Use the framework as a practice aid, not a script. Adapt it to the buyer, deal stage and claims you can support truthfully.
The working framework
Keep the framework visible during preparation, then put it away for the spoken attempt. The goal is a responsive conversation rather than perfect recitation.
- What changed enough to make this worth discussing now?
- Where does the current approach create cost or risk?
- Who experiences the impact most directly?
- How will the team judge whether a change worked?
- What must happen before a decision can be made?
How to practise it
Run one uninterrupted attempt, mark the exact moments where the framework helped or became mechanical, and repeat after simplifying the weakest section.
How to review the result
Use evidence from the conversation: what became clearer for the buyer, which concern remained unresolved, and whether the next step matched the stage of the deal.
Frequently asked questions
How should I use this sales discovery questions guide?
Choose the part that matches a real skill gap, adapt it to an anonymized deal context, and practise it aloud.
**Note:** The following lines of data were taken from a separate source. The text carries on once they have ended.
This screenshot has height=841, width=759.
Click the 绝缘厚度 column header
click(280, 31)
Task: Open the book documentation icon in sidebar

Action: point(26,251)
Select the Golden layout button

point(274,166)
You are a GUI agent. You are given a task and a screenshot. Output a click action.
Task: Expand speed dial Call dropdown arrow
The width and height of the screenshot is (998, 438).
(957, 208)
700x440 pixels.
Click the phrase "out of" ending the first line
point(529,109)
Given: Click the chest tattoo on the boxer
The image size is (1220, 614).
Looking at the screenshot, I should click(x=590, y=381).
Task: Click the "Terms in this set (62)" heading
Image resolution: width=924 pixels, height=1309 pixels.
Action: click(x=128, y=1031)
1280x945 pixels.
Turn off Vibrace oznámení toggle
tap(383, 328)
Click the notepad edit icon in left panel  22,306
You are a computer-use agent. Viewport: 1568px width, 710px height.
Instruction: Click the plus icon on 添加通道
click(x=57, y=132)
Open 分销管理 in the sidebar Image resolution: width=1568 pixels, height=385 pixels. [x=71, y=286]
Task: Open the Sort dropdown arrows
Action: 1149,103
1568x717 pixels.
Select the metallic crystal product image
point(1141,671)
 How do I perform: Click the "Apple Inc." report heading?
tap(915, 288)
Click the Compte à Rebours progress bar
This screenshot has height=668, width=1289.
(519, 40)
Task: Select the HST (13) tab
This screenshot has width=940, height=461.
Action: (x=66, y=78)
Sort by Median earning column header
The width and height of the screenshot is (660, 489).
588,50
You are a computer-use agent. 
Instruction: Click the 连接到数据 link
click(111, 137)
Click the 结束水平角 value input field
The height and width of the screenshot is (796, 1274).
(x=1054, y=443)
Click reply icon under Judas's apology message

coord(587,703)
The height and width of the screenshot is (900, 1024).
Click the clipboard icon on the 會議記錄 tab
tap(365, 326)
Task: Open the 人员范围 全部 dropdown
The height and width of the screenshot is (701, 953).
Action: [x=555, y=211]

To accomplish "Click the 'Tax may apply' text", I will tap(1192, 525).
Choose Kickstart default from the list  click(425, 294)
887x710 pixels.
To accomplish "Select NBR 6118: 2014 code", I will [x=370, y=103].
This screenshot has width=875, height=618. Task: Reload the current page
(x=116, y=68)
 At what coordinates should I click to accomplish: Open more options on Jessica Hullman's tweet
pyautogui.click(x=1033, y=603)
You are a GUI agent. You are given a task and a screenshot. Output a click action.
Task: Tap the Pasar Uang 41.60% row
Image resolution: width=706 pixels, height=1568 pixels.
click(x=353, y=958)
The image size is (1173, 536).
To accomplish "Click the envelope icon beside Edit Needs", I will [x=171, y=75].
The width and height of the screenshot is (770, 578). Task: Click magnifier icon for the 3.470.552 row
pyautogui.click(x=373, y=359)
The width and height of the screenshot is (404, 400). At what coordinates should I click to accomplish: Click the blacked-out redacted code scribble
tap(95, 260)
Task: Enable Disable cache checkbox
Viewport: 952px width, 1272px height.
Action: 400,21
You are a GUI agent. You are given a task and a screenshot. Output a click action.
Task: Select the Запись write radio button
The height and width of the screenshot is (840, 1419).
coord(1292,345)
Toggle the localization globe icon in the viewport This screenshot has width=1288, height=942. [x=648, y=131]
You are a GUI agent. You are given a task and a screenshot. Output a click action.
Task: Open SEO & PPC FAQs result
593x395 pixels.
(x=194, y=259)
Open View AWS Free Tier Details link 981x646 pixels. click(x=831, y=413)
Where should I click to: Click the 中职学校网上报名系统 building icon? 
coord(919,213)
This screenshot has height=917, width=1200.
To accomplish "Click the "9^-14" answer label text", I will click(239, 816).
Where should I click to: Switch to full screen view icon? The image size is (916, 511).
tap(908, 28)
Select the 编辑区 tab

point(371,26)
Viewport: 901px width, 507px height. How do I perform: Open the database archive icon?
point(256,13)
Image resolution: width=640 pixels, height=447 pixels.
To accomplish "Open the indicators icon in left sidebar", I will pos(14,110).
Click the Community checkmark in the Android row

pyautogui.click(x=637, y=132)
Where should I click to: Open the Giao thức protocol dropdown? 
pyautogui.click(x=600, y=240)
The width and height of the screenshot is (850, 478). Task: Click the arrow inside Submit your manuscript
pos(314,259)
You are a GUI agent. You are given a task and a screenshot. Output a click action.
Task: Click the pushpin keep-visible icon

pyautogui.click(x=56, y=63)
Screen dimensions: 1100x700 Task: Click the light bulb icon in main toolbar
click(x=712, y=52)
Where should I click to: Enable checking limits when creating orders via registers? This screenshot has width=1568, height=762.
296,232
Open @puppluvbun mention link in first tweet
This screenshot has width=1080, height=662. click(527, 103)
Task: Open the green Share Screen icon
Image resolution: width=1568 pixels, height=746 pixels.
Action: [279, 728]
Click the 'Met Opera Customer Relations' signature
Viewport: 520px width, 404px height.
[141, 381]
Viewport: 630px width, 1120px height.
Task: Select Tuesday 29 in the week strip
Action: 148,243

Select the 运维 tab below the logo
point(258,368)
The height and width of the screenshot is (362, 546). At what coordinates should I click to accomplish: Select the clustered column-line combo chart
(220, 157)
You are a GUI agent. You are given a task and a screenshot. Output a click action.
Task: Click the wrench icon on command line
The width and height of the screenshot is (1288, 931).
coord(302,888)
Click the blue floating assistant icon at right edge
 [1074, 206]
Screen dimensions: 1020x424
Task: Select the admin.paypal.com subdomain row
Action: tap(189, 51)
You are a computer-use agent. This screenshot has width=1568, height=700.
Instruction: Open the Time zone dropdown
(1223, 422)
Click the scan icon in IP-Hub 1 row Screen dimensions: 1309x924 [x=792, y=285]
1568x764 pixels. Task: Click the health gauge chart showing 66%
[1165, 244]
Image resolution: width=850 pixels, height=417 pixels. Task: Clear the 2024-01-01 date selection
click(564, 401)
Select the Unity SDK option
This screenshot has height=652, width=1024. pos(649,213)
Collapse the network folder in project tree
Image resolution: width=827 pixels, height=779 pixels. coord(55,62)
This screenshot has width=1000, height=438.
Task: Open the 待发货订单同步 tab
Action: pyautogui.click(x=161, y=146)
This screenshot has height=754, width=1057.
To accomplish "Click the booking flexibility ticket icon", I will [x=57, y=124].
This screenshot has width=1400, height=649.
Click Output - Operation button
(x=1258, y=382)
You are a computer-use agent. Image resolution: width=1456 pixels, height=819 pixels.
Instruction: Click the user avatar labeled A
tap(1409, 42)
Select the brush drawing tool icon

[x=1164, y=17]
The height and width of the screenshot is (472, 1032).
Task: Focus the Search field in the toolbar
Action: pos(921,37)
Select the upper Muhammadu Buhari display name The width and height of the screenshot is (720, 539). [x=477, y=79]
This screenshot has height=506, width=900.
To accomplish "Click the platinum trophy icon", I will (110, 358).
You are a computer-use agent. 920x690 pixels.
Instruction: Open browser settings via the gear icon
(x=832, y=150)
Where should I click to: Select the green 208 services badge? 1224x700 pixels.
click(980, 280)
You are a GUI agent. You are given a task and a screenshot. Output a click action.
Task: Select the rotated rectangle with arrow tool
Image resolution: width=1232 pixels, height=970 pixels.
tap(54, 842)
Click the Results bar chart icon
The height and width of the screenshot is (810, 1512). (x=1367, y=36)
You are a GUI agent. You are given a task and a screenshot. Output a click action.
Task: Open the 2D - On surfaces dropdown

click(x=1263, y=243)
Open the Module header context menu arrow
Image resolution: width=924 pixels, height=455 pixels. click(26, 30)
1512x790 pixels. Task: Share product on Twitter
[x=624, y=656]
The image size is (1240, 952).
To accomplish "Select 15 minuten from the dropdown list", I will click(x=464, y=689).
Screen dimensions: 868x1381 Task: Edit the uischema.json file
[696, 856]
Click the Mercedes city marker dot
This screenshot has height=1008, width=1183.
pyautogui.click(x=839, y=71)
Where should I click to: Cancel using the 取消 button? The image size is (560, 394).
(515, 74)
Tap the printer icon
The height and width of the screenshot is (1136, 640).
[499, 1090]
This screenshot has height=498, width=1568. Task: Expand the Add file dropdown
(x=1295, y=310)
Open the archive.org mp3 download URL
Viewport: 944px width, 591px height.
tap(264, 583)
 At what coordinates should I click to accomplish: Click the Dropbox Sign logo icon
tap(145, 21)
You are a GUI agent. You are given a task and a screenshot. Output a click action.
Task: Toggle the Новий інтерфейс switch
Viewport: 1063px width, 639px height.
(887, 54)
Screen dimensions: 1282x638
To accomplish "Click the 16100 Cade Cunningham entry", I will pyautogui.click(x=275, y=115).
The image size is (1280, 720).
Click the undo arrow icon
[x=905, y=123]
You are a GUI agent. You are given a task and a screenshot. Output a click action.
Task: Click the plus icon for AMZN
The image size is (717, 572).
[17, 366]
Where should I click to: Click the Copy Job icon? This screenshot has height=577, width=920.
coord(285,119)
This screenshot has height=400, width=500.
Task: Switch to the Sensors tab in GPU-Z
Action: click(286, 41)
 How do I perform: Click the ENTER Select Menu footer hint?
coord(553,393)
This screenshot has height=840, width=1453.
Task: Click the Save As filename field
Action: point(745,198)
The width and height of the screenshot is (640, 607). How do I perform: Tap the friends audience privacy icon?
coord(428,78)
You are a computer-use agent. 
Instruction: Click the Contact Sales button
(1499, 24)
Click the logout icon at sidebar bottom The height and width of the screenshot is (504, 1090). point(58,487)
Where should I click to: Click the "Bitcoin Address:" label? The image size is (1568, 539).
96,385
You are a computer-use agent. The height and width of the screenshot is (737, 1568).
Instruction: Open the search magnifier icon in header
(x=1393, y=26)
Review the resulting conversation rather than trying to reproduce the wording exactly.
Can a sales team use the same framework?
Yes, if managers allow different natural language and score the underlying behaviour consistently. Shared standards are useful; identical scripts usually are not.
How do I know whether the practice worked?
Repeat the same scenario and compare observable behaviours. In real calls, review whether the behaviour transfers while avoiding claims that one training exercise caused a commercial outcome.